NOTE: This README contains information for the .github directory but cannot be located there because it will overwrite the repo README.

This directory contains workflows and scripts to support our CI infrastructure that runs on GitHub Actions.

Workflows

  • Pull CI (pull.yml) is run on PRs and on main.
  • Trunk CI (trunk.yml) is run on trunk to validate incoming commits. Trunk jobs are usually more expensive to run so we do not run them on PRs unless specified.
  • Scheduled CI (periodic.yml) is a subset of trunk CI that is run every few hours on main.
  • Binary CI is run to package binaries for distribution for all platforms.

Templates

Templates written in Jinja are located in the .github/templates directory and used to generate workflow files for binary jobs found in the .github/workflows/ directory. These are also a couple of utility templates used to discern common utilities that can be used amongst different templates.

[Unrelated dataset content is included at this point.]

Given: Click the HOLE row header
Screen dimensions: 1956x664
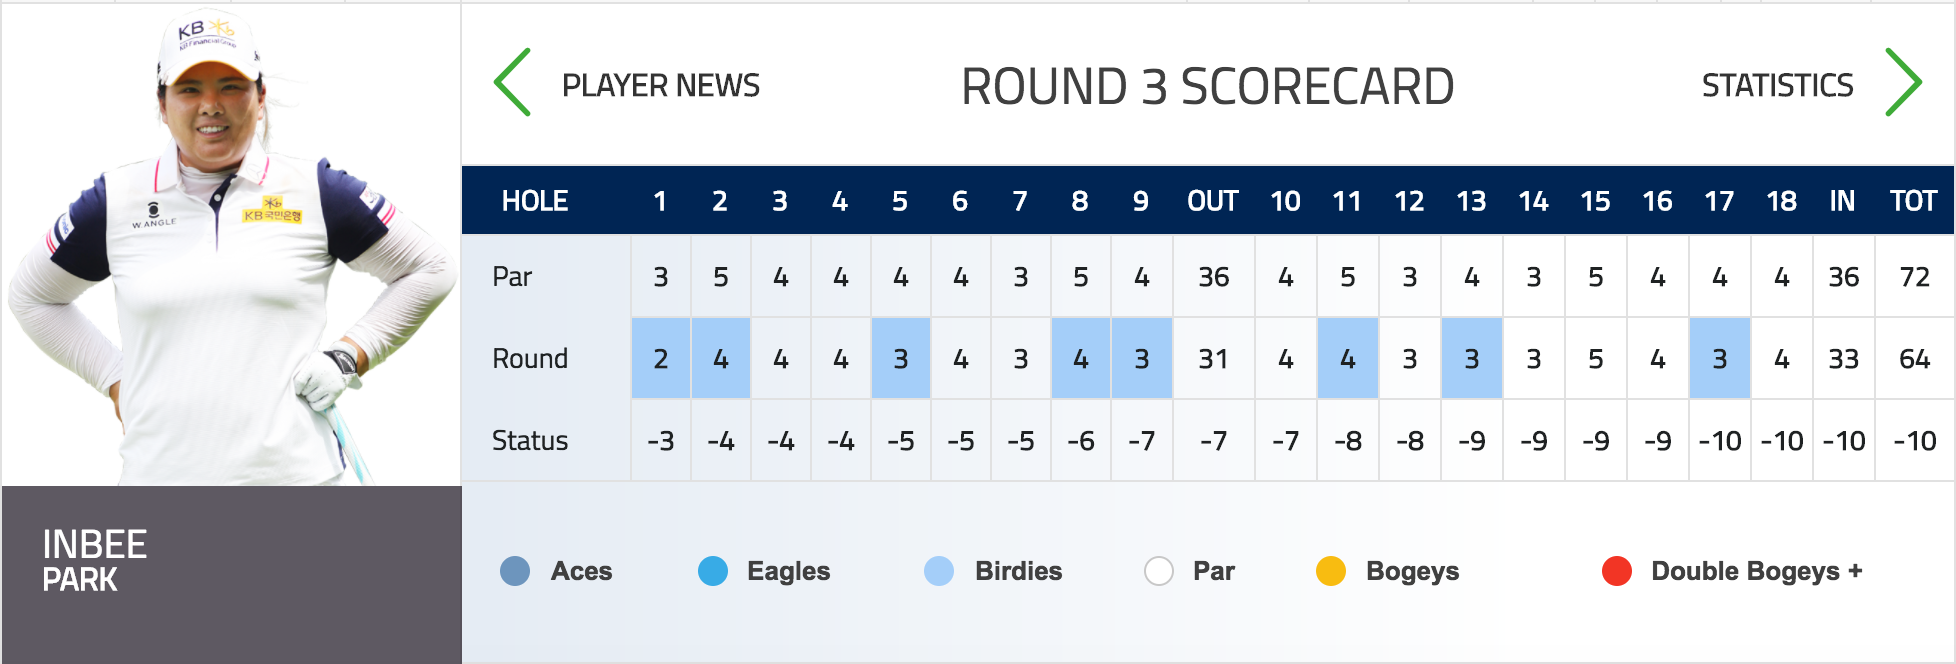Looking at the screenshot, I should click(535, 201).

(Re)Generating workflow files

You will need jinja2 in order to regenerate the workflow files which can be installed using:

pip install -r .github/requirements/regenerate-requirements.txt

Workflows can be generated / regenerated using the following command:

.github/regenerate.sh

Adding a new generated binary workflow

New generated binary workflows can be added in the .github/scripts/generate_ci_workflows.py script. You can reference examples from that script in order to add the workflow to the stream that is relevant to what you particularly care about.

Different parameters can be used to achieve different goals, i.e. running jobs on a cron, running only on trunk, etc.

ciflow (trunk)

The label ciflow/trunk can be used to run trunk only workflows. This is especially useful if trying to re-land a PR that was reverted for failing a non-default workflow.

Infra

Currently most of our self hosted runners are hosted on AWS, for a comprehensive list of available runner types you can reference .github/scale-config.yml.

Exceptions to AWS for self hosted:

  • ROCM runners

Adding new runner types

New runner types can be added by committing changes to .github/scale-config.yml. Example: https://github.com/pytorch/pytorch/pull/70474

NOTE: New runner types can only be used once the changes to .github/scale-config.yml have made their way into the default branch

Testing pytorch/builder changes

In order to test changes to the builder scripts:

  1. Specify your builder PR's branch and repo as builder_repo and builder_branch in .github/templates/common.yml.j2.
  2. Regenerate workflow files with .github/regenerate.sh (see above).
  3. Submit fake PR to PyTorch. If changing binaries build, add an appropriate label like ciflow/binaries to trigger the builds.